PC: Tricia Thibodeau
Climate Change

Climate changed linked to Antarctic heatwaves

González-herrero, S., Barriopedro, D., Trigo, R. M., & López-bustins, J. A. (2022). Climate warming amplified the 2020 record-breaking heatwave in the Antarctic Peninsula. Communications Earth & Environment, 3(122), 1–9. https://doi.org/10.1038/s43247-022-00450-5

Hot, hot, baby

If you paid attention to the news over the last few years, you may have seen articles about Antarctica reaching temperatures that feel almost tropical. This past winter, which is summer in the Southern Hemisphere, Antarctica recorded its warmest day in history at 70°F. The year before that, it reached 68°F. While these warmer temperatures might feel enticing to us warm-blooded humans, they can have catastrophic consequences for the animals that live in Antarctica, particularly penguins. Warmer temperatures often mean wetter conditions because warmer air holds more water. When it rains or snows on penguin chicks, it can be difficult for them to regulate their internal temperature and eat enough food to survive through the winter. These consequences are already observed along the Western Antarctic Peninsula, where Adelie penguin populations have declined 70% since the 1970s.

Image of Adelie penguins from the Antarctic Peninsula. (Image credit: Tricia Thibodeau, with permission).

While it is easy to point a finger at climate change as the culprit for these warming Antarctic temperatures, showing how the two are related scientifically is easier said than done. In a world where climate denial is ever-present, it is important that scientists can mechanistically prove how climate change leads to warmer temperatures, particularly in seemingly untouched places like Antarctica. In a recent study, an international group of researchers showed how the 2020 Antarctic record-breaking heatwave was worsened by climate change.

Linking warming to climate change

Highest temperatures (in degrees Celsius) during the 2020 Antarctic heatwave among the different temperature recording stations along the Antarctic Peninsula as shown in González-herrero et al. 2022 (CCY4).
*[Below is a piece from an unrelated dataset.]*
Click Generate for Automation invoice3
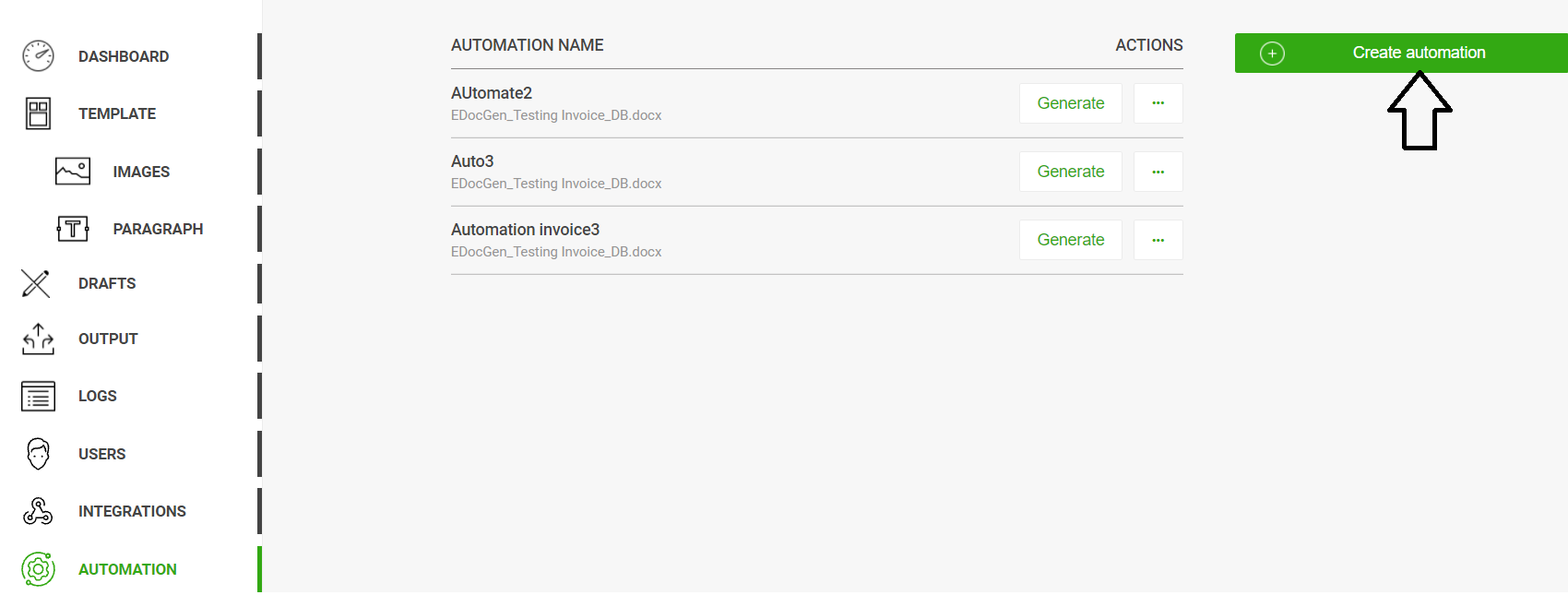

To study the warming temperatures, the researchers gained access to air temperatures recorded at various research and weather stations located along the Antarctic Peninsula. They then compared these temperatures to long-term temperature averages documented from 1950-1984 and from 1985-2019. An Earth system model was also used to reduce uncertainty in some of the early temperature measurements by simulating them over time. The scientists then employed a method that allows them to compare increases in air temperature with other atmospheric changes occurring in Antarctica. For example, changes in temperature often induce pressure systems that change wind directions and even affect sea ice distributions, similar to the High and Low pressure systems we hear about on our local weather report every night. The scientists were able to incorporate these changes in pressure and wind to show how much the temperature warming in Antarctica in 2020 was induced by climate change versus other natural atmospheric processes.

Antarctica’s future

The researchers found that temperatures along the Antarctic Peninsula are now 0.4°C (1°F) warmer today than when first recorded (1950-1984), which represents an overall 25% increase in magnitude. They also found that the probability of Antarctica experiencing more heatwaves, like in 2020, has increased ten times since 1950-1984. These results shed light on the fact that the effects of climate change are felt even in places where humans do not live. To protect and conserve the diversity of animals living in Antarctica, and our future climate, we need to reduce greenhouse gas emissions and other sources of climate change now, or else the effects of climate change will only get worse.